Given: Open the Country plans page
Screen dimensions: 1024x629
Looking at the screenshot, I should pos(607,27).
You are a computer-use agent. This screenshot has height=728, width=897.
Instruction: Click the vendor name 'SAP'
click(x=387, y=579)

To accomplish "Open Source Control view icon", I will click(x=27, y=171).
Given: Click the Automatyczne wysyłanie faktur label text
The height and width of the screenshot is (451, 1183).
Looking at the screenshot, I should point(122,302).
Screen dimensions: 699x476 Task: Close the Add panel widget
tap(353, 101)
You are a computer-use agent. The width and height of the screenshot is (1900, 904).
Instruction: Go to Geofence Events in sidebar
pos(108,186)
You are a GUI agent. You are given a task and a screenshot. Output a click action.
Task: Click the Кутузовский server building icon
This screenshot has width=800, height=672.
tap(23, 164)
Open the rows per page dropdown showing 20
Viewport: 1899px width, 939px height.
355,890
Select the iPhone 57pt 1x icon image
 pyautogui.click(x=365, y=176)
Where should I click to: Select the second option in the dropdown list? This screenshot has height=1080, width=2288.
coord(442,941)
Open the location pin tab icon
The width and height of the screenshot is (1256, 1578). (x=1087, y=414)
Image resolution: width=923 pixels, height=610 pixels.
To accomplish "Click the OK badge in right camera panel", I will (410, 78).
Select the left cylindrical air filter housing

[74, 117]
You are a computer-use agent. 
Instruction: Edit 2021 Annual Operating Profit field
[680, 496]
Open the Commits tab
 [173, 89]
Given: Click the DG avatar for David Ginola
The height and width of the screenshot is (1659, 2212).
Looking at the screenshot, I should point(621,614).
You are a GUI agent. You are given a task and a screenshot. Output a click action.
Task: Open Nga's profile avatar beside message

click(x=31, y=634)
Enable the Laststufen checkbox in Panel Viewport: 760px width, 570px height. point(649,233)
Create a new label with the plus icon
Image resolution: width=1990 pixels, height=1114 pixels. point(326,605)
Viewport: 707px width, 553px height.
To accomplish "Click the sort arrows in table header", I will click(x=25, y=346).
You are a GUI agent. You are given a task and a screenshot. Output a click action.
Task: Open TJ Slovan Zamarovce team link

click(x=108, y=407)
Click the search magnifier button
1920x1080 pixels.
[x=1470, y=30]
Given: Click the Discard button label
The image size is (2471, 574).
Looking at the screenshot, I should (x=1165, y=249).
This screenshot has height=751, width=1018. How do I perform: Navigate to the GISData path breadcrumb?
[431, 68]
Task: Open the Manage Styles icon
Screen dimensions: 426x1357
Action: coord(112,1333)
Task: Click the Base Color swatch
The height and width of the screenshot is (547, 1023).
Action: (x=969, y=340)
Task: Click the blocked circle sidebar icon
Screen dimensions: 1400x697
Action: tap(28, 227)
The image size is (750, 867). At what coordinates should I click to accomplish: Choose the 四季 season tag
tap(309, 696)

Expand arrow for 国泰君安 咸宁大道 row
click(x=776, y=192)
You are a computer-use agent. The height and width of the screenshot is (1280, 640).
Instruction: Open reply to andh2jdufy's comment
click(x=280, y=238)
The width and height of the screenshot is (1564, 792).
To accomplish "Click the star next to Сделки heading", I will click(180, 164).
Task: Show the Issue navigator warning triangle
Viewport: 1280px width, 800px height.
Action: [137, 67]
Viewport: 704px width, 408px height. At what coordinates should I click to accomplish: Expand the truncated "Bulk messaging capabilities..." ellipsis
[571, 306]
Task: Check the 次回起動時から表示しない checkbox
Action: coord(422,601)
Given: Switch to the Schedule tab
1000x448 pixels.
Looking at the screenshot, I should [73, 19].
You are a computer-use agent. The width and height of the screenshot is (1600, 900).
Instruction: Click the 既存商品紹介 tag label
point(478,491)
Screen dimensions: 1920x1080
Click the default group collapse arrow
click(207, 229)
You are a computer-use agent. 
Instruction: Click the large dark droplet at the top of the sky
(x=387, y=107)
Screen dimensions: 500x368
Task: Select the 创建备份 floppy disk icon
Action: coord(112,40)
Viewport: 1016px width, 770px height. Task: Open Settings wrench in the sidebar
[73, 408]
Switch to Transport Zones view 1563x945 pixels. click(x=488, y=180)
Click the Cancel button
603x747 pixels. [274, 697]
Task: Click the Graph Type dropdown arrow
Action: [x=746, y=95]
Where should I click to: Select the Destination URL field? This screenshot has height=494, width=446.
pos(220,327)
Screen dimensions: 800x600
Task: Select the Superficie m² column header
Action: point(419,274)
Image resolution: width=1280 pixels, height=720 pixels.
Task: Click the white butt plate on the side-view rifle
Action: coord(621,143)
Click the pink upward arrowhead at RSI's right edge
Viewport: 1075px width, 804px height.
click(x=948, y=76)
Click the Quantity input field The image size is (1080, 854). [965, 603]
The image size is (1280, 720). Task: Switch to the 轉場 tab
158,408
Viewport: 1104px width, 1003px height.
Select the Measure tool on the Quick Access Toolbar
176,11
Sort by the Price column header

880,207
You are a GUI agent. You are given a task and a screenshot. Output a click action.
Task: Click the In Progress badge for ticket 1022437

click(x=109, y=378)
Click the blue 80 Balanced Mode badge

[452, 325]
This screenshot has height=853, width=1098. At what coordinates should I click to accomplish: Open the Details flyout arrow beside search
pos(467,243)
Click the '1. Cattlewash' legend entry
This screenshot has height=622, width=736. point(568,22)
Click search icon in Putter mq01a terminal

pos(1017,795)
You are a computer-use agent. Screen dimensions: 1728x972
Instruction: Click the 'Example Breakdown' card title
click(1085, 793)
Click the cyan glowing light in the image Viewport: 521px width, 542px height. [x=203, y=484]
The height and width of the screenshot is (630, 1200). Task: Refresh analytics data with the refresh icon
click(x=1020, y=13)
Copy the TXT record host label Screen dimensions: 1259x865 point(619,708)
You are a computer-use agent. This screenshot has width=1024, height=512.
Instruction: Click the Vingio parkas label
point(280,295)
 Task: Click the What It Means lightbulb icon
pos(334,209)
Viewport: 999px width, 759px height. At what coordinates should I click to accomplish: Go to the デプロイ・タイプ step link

===

**Problem details:**
Whenever a line above includes the string "computer", copy it.

**Completed task:**
You are a computer-use agent. This screenshot has height=728, width=897.
You are a computer-use agent. The width and height of the screenshot is (1900, 904).
You are a computer-use agent. 
You are a computer-use agent. The height and width of the screenshot is (1280, 640).
You are a computer-use agent. The width and height of the screenshot is (1600, 900).
You are a computer-use agent. 
You are a computer-use agent. Screen dimensions: 1728x972
You are a computer-use agent. This screenshot has width=1024, height=512.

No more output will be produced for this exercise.